6.    Die Gerichtskosten, die nach dem Verfahrensaufwand und unabhängig vom Streitwert im Rahmen von Fr. 200.-- bis Fr. 1‘000.-- zu bemessen sind (Art. 69 Abs. 1bis IVG), sind auf Fr. 600.-- festzusetzen und der unterliegenden Beschwerdegegnerin aufzuerlegen.    


Das Gericht erkennt:

1.    In Gutheissung der Beschwerde wird die Verfügung der Beschwerdegegnerin vom 10. April 2018 aufgehoben und es wird festgestellt, dass die Beschwerdeführerin auch weiterhin Anspruch auf eine Hilflosenentschädigung mittleren Grades hat.

2.    Die Gerichtskosten von Fr. 600.-- werden der Beschwerdegegnerin auferlegt. Rechnung und Einzahlungsschein werden der Kostenpflichtigen nach Eintritt der Rechtskraft zugestellt.

3.    Zustellung gegen Empfangsschein an:

- Y.___

- Sozialversicherungsanstalt des Kantons Zürich, IV-Stelle

- Bundesamt für Sozialversicherungen

sowie an:

- Gerichtskasse (im Dispositiv nach Eintritt der Rechtskraft)

4.    Gegen diesen Entscheid kann innert 30 Tagen seit der Zustellung beim Bundesgericht Beschwerde eingereicht werden (Art. 82 ff. in Verbindung mit Art. 90 ff. des Bundesgesetzes über das Bundesgericht, BGG). Die Frist steht während folgender Zeiten still: vom siebten Tag vor Ostern bis und mit dem siebten Tag nach Ostern, vom 15. Juli bis und mit 15. August sowie vom 18. Dezember bis und mit dem 2. Januar (Art. 46 BGG).

    Die Beschwerdeschrift ist dem Bundesgericht, Schweizerhofquai 6, 6004 Luzern, zuzustellen.

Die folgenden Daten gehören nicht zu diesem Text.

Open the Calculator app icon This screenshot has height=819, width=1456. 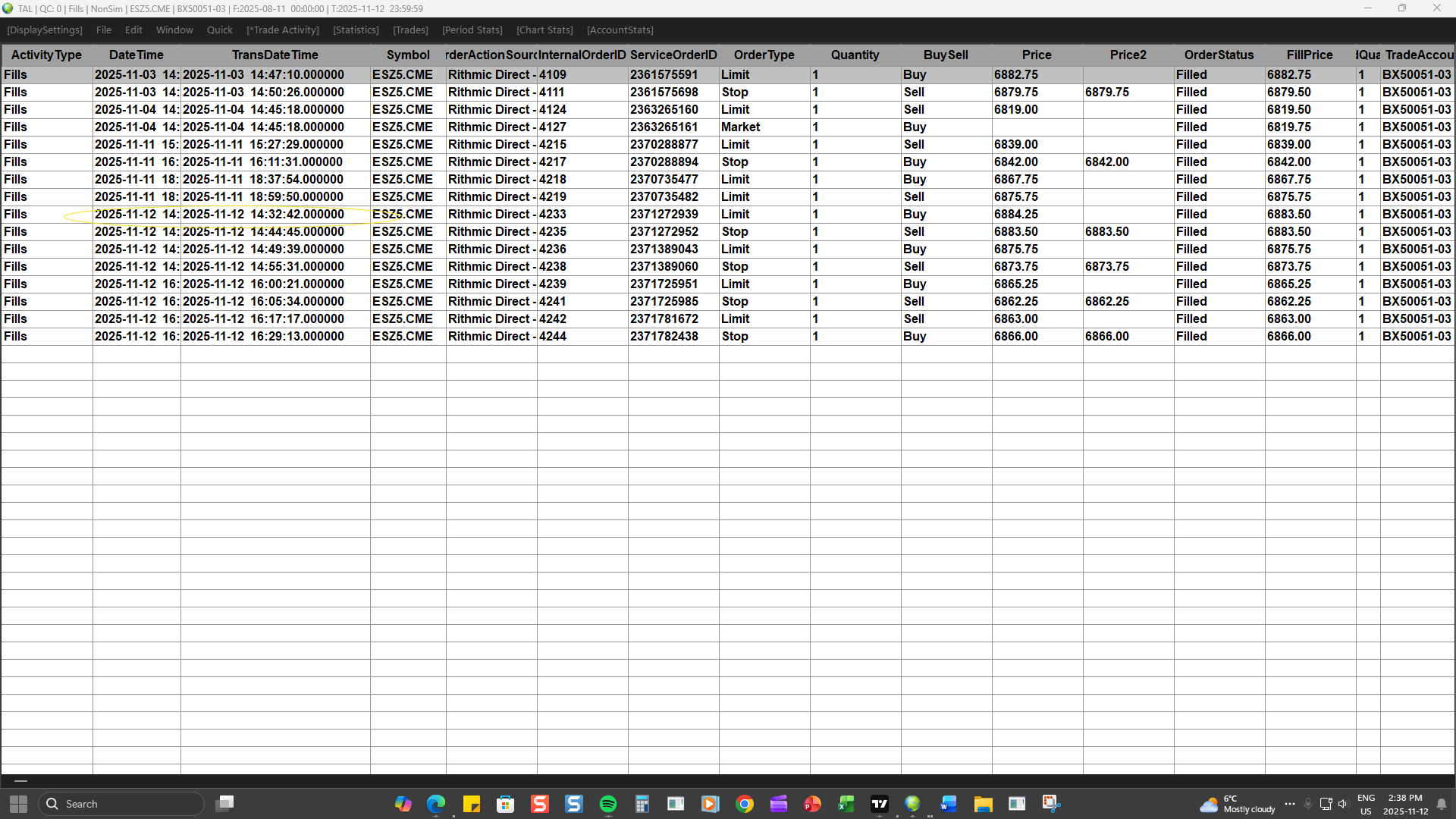click(x=642, y=804)
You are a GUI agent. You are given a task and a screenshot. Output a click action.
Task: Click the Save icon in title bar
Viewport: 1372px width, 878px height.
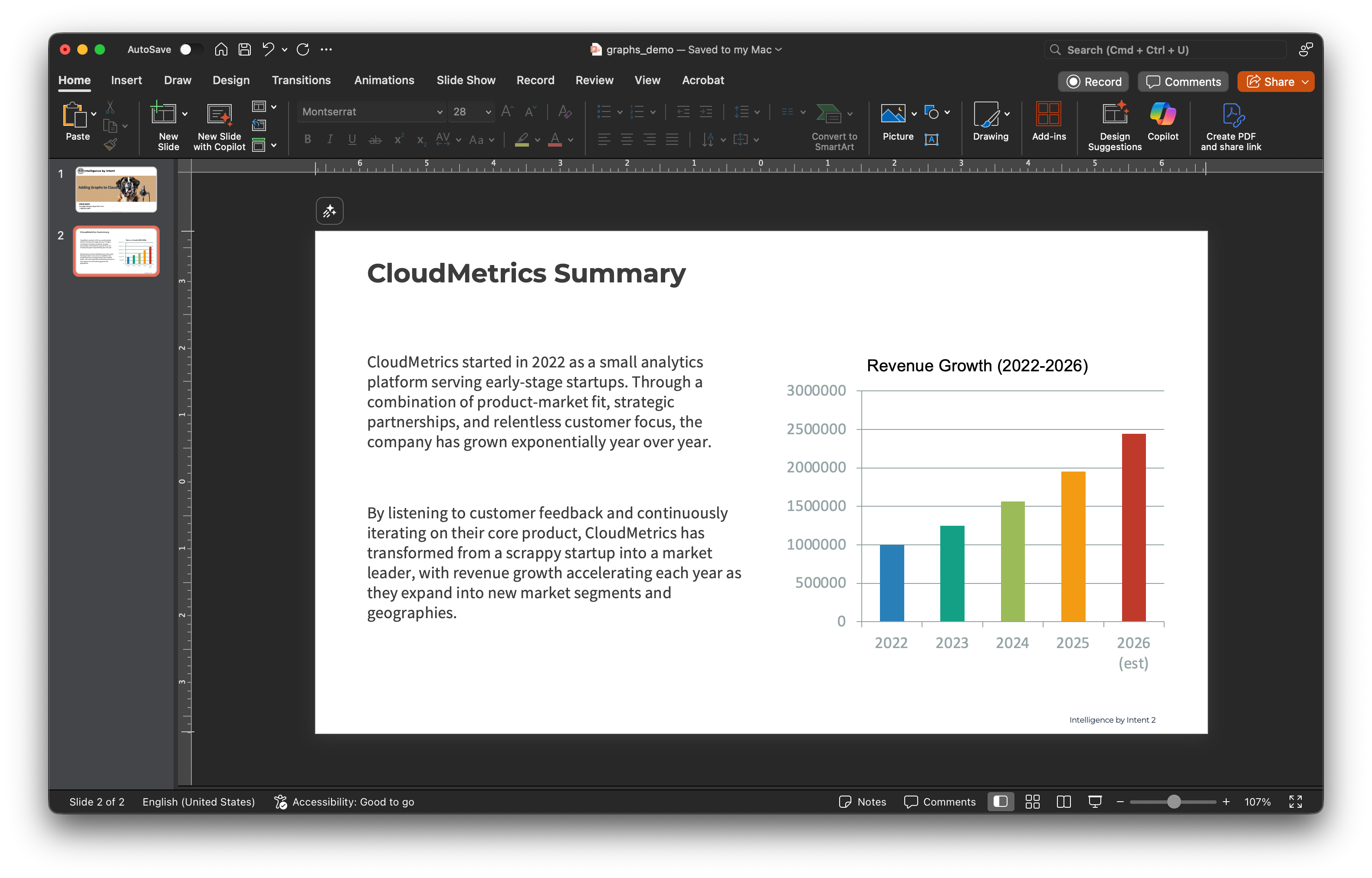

    Die Beschwerdeschrift hat die Begehren, deren Begründung mit Angabe der Beweismittel und die Unterschrift des Beschwerdeführers oder seines Vertreters zu enthalten; der angefochtene Entscheid sowie die als Beweismittel angerufenen Urkunden sind beizulegen, soweit die Partei sie in Händen hat (Art. 42 BGG).